When I had my first child I became mortal. It actually began somewhere around my sixth or seventh month of pregnancy when I got too big to move fast enough to outrun a would-be predator. Once the kids were born I was keenly aware of my need to stay alive so they wouldn't lose their mother. I'm thankful that I didn't become someone's mother in my twenties or early thirties. How could I have gone rapelling or done any number of other things that might have seemed overtly or even nominally liable to put my life at risk?
We all have our mother stories -- good, bad, funny, poignant, mundane. There's no way around it. Yesterday in Salon was an article, "Little girl lost, little girl found", an excerpt from "Comfort: A Journey Through Grief" by Ann Hood about the death of her daughter and subsequent adoption of a baby from China. "I never thought I'd be able to enjoy Mother's Day again. Then, life brought me Annabelle."
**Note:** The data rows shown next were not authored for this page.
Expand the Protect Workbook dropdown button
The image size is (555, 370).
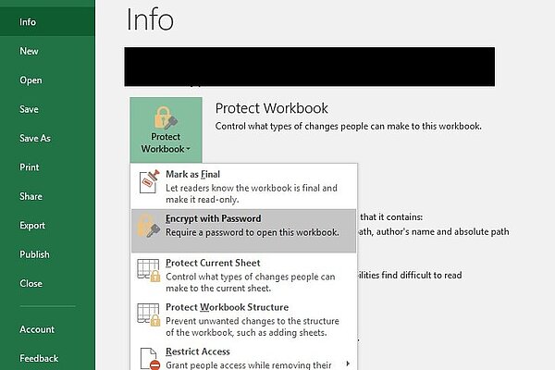coord(166,130)
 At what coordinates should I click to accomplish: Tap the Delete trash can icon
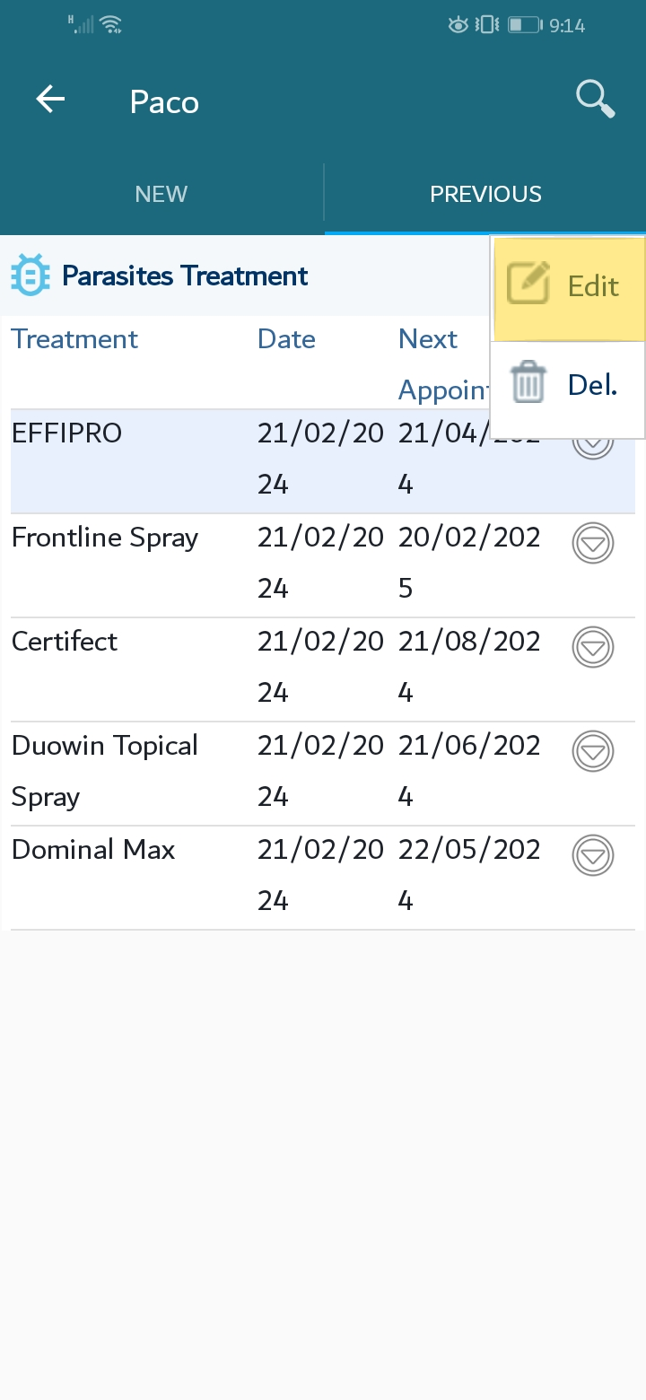point(528,384)
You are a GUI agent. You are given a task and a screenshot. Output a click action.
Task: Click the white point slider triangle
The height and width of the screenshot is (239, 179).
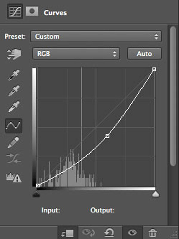[155, 194]
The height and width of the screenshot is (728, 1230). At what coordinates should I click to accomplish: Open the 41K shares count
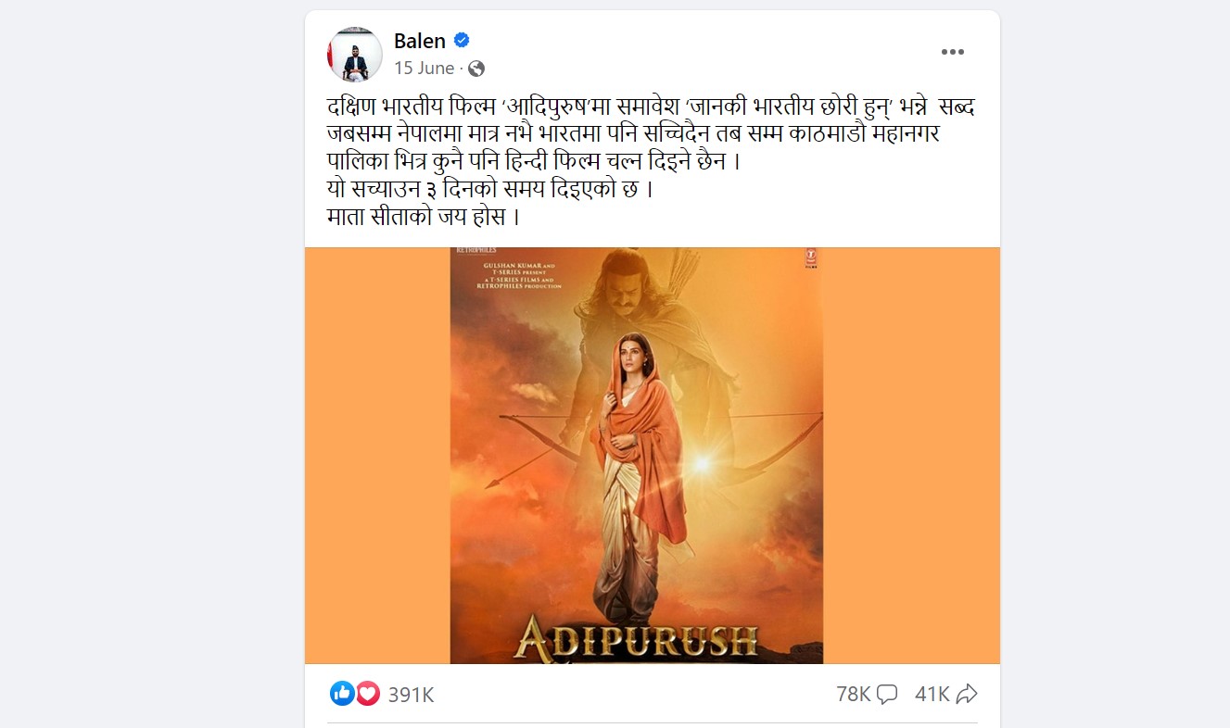932,694
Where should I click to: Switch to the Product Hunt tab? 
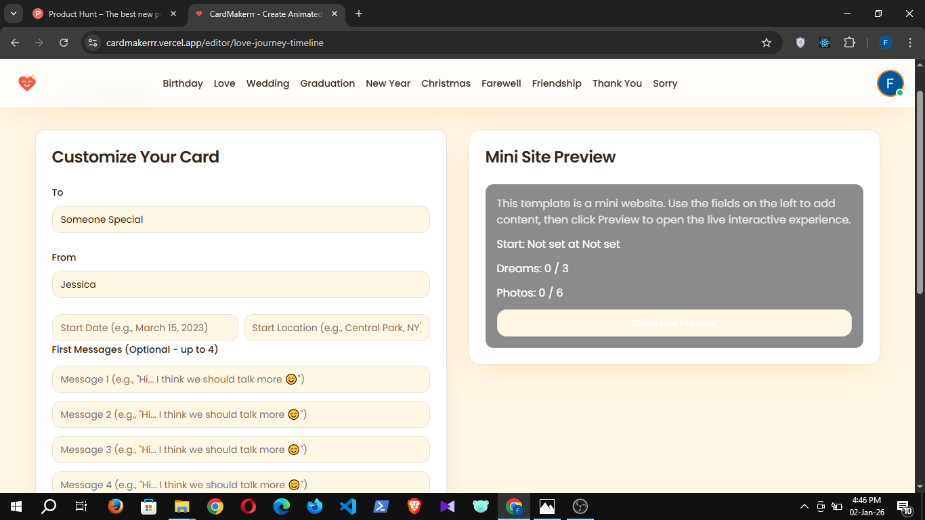pyautogui.click(x=102, y=14)
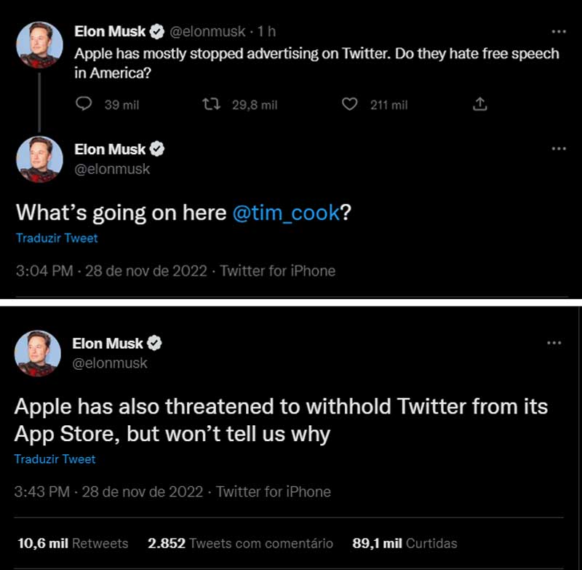The height and width of the screenshot is (570, 582).
Task: Click the like heart icon showing 211 mil
Action: (349, 104)
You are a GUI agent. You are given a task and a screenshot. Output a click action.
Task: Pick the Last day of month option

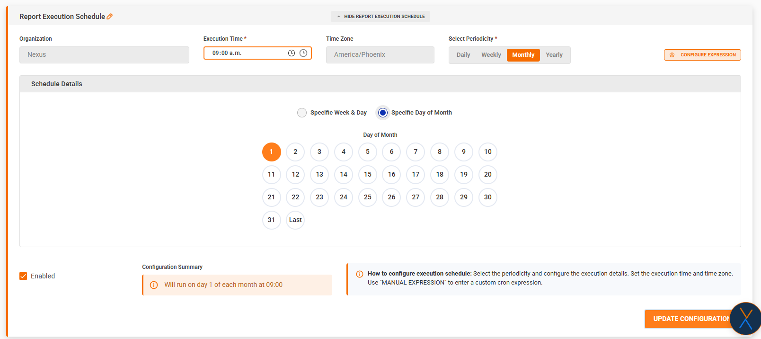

"They mark them, you know," someone told us before we left for China. "The mothers brand the babies they abandon. It's a sign of love."We are all branded, I thought. Some of us more than others. Some of us with unconditional love and security. Others with pain, abandonment, bruality. Some of us overtly. Others covertly. But we're branded just the same.
We had heard stories about babies being found with a yam, a sign of how valuable the baby was. We had heard of a note left that simply said: This is my baby. Take care of her. We had heard of one baby found with a bracelet around her wrist, and another with a river rock to indicate she was from a town near water. But this branding was something new.
The group of ten families with which we traveled to China, all got our babies at the same time, in a nondescript city building in Changsha. Changsha is the capital of Hunan Province, and it is four hours from Loudi and the orphanage. Soon, people were lifting pant legs or the cuffs of sleeves to show the small scars on their babies. "They mark them," one mother said, spreading her new daughter's fingers to reveal a scar in between the index and pointer.
On Annabelle's neck I found a thick rope of scar tissue, round and small. The pediatrician examined it and frowned. "Don't get upset," he said, "but this almost looks like a burn that has healed."